Opened 3 years ago
Closed 3 years ago
#2061 closed defect (fixed)
I2P and default Jetty installation & Vulnerability time fixation
Reported by: | anonymous maybe | Owned by: | zzz |
---|---|---|---|
Priority: | minor | Milestone: | 0.9.33 |
Component: | apps/jetty | Version: | 0.9.31 |
Keywords: | Cc: | ||
Parent Tickets: | Sensitive: | no |
Description
hi there , as we know that i2p comes up with jetty by default but the problem there are vulnerabilities attacking Jetty which is might also cause I2P in troubles. for example this ticket:-
https://security-tracker.debian.org/tracker/CVE-2017-9735
it says that it has been fixed inside sid and buster but NOT stretch which the stable one.
so according to this situation what should I2P do for this ?

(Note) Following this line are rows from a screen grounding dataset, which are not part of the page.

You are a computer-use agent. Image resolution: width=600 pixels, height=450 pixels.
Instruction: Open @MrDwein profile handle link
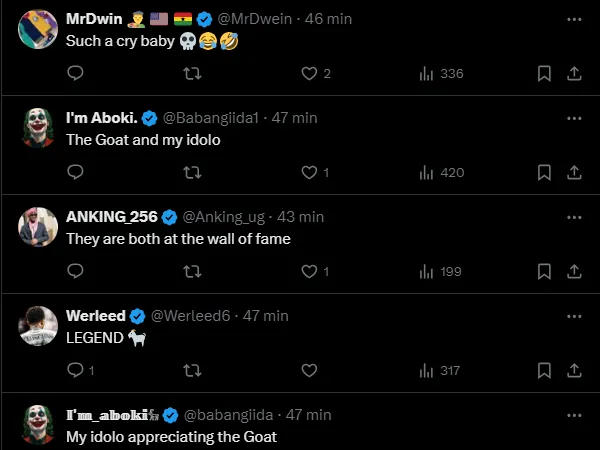(255, 19)
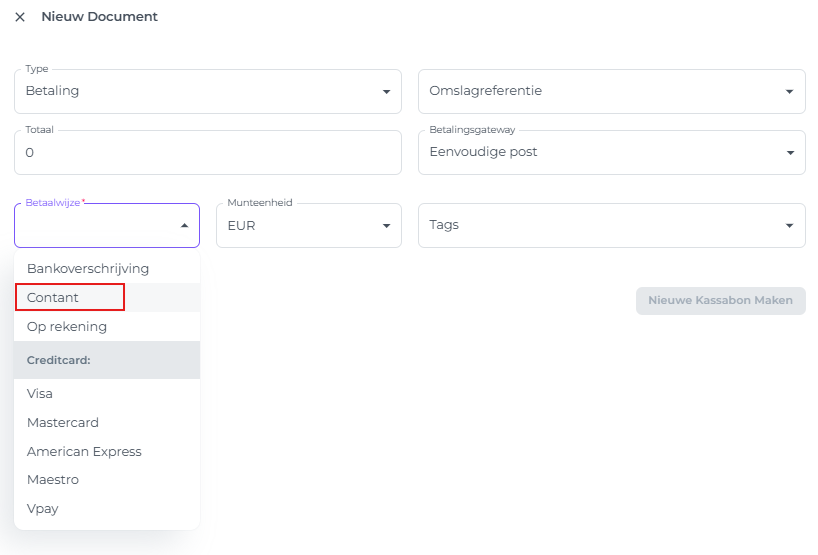The height and width of the screenshot is (555, 818).
Task: Open the Munteenheid EUR dropdown
Action: [x=308, y=226]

should we stick to eclips releases for debian stable or should we fix that by i2p itself through bringing Jetty 9.2.22-2 and update that by i2p repo ?
how about future thoughts regarding similar to this problem?
another vulnerability u can c it here and fix candidate time not yet applied:-
Subtickets
Change History (3)
comment:1 Changed 3 years ago by
Priority: | minor → major |
---|---|
Summary: | I2P and default Jetty installation → I2P and default Jetty installation & Vulnerability time fixation |
comment:2 Changed 3 years ago by
Milestone: | undecided → 0.9.33 |
---|---|
Owner: | set to zzz |
Priority: | major → minor |
Status: | new → accepted |
1) Please don't just find a CVE and panic. Please analyze the CVEs you reference and explain why they are important to I2P users:
2) It's not our job to fix issues in other distribution packages. If you are that concerned about it, either run sid or talk to the package maintainer.
3) In our standalone installer we currently bundle Jetty 9.2.21, with a fix that's in 9.2.22. We will probably update to 9.2.22 (or later if available) in our 0.9.33 release.
4) Jetty is a massive and fast-moving project, and every year or two they drop support for an older version, and the new version is incompatible, which causes us no end of misery. Even though we recently switched to 9.2.x, it looks like we'll soon have to move again to 9.4.x. We can't possibly keep up, we will always be behind the latest Jetty release.
Leaving open as a task to update to 9.2.22 for 0.9.33 (and remove our patch), for non-package installs only.